Aim of the exercise:
Below are some entries. Repeat exactly the lines from the one with "LION FX (355, 554)" through the one with "決済方法別 (318, 33)", and only those.

Supplied entries:
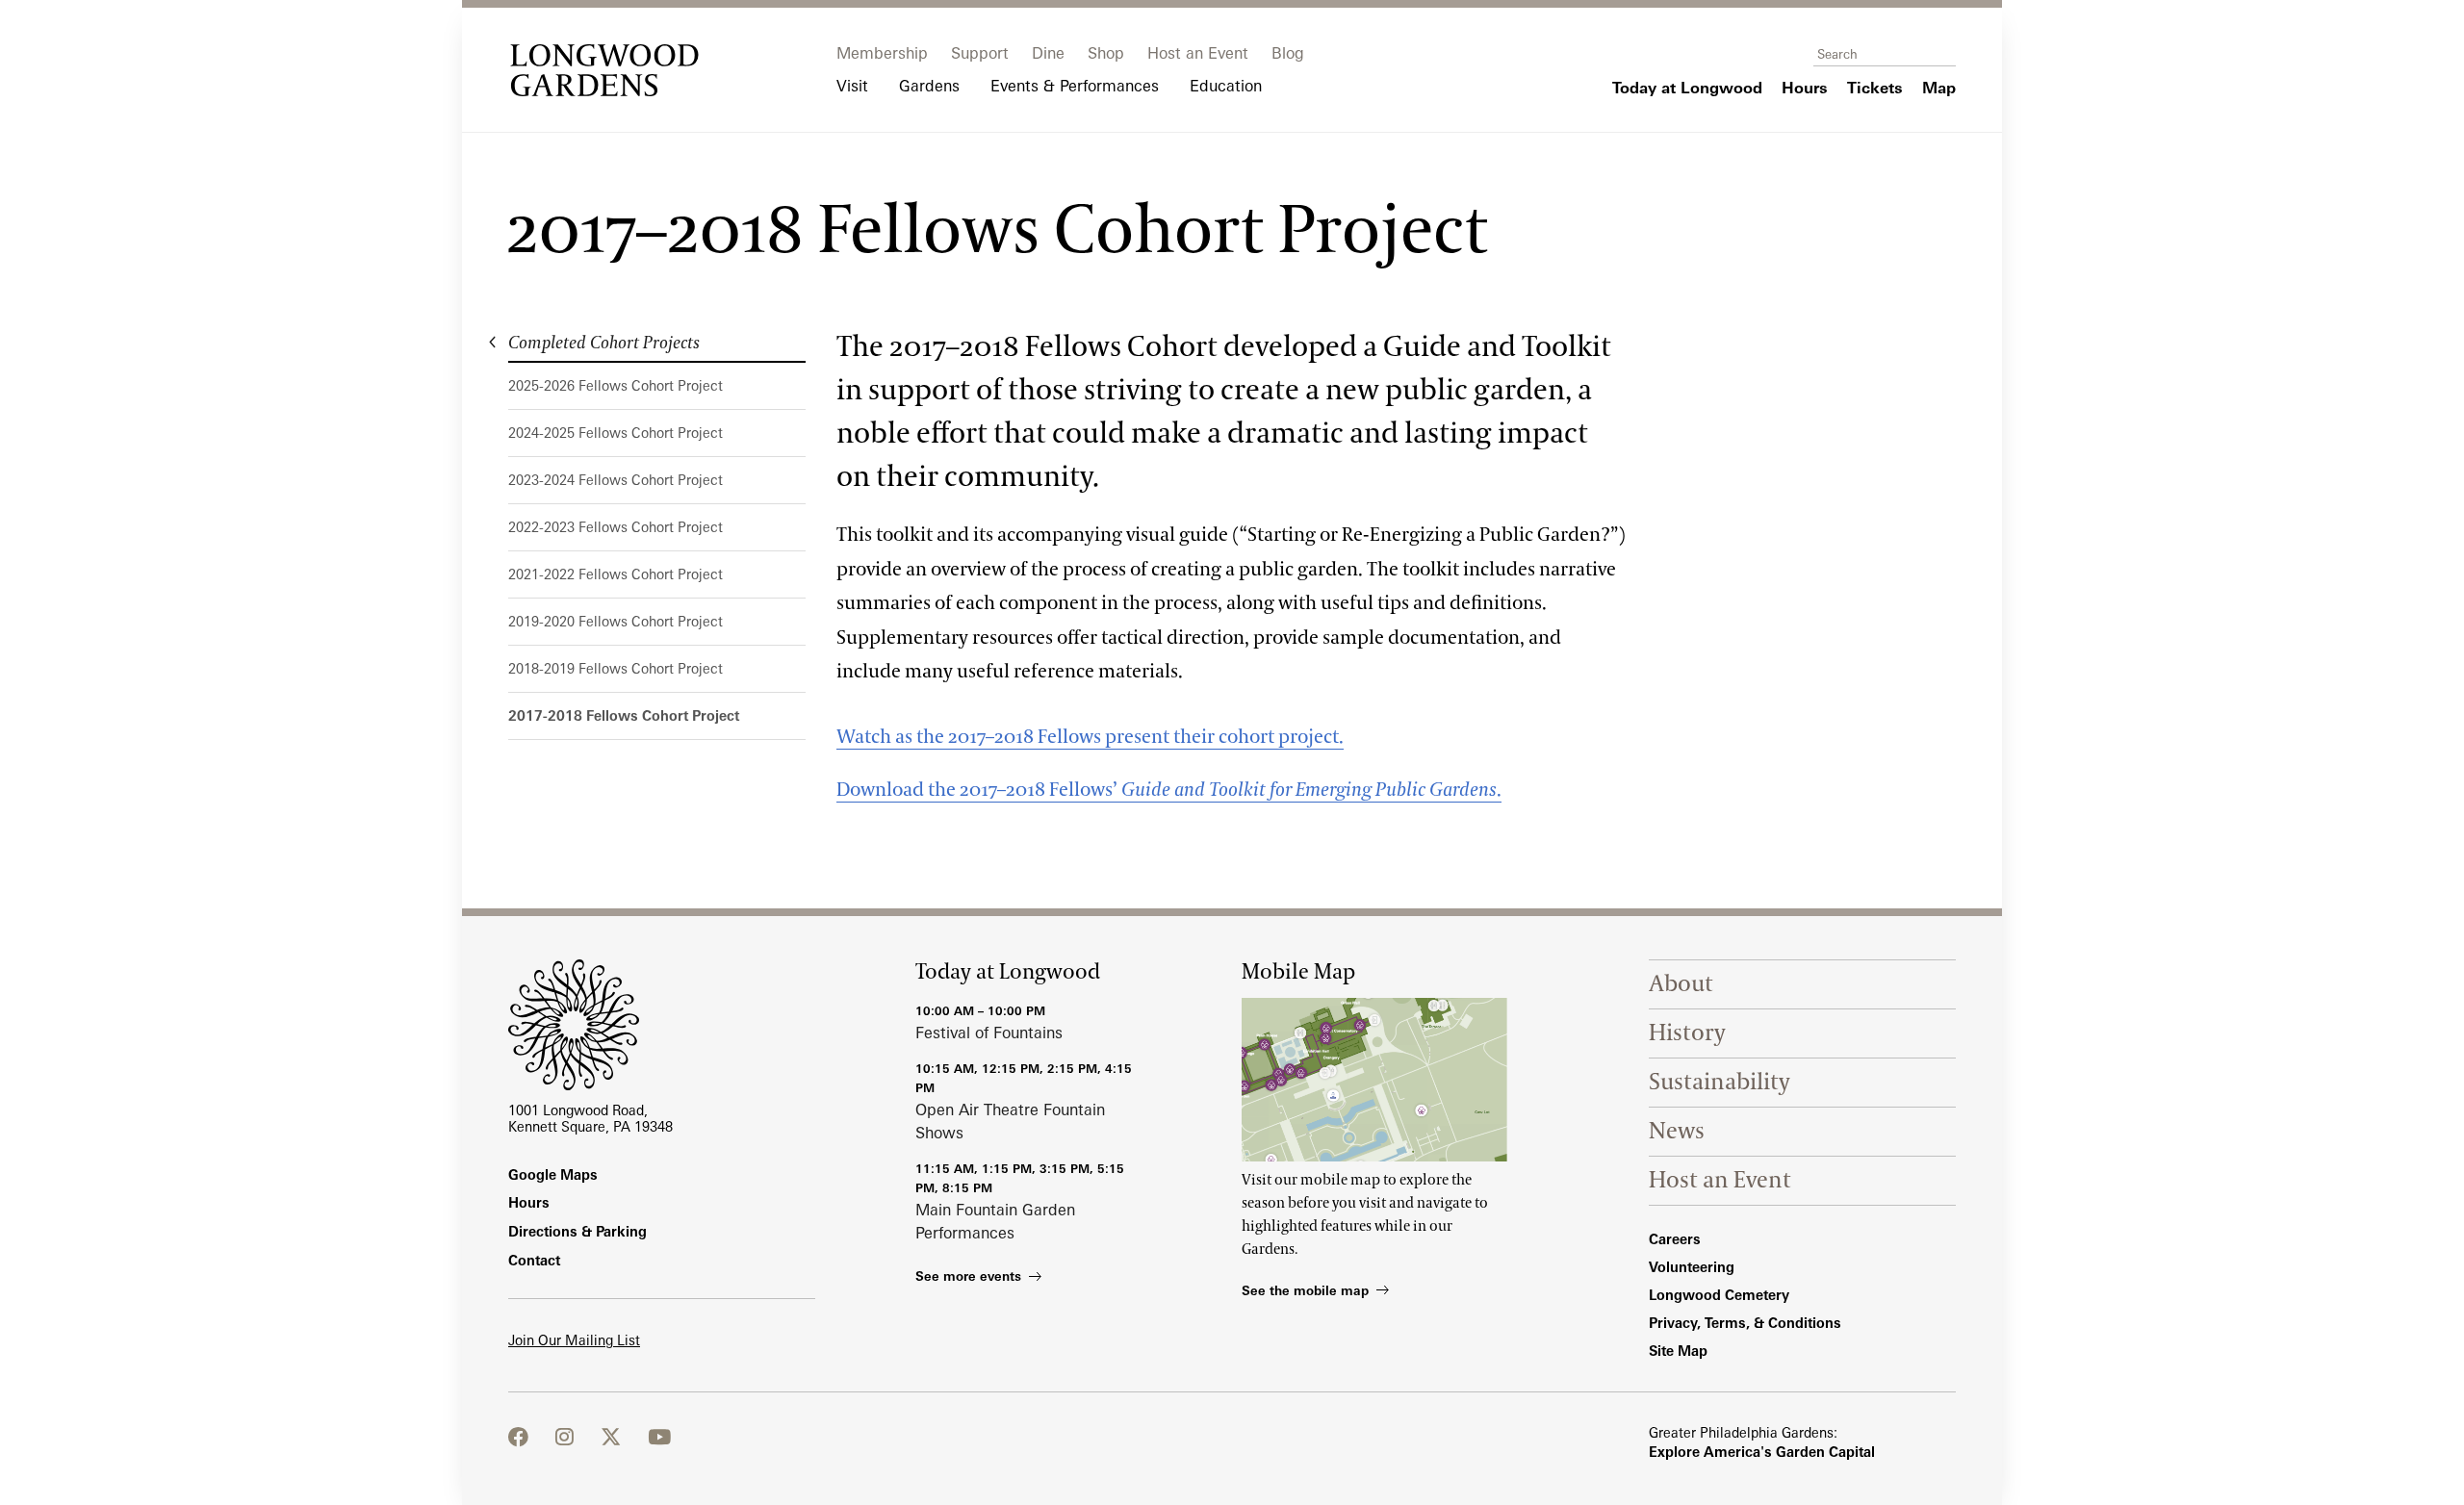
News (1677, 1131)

...

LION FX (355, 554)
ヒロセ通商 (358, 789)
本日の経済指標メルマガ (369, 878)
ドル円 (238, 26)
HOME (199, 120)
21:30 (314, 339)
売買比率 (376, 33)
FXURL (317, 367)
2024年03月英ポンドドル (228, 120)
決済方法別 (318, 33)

Exercise output:
LION FX (355, 554)
ヒロセ通商 (358, 789)
本日の経済指標メルマガ (369, 878)
ドル円 (238, 26)
HOME (199, 120)
21:30 (314, 339)
売買比率 (376, 33)
FXURL (317, 367)
2024年03月英ポンドドル (228, 120)
決済方法別 (318, 33)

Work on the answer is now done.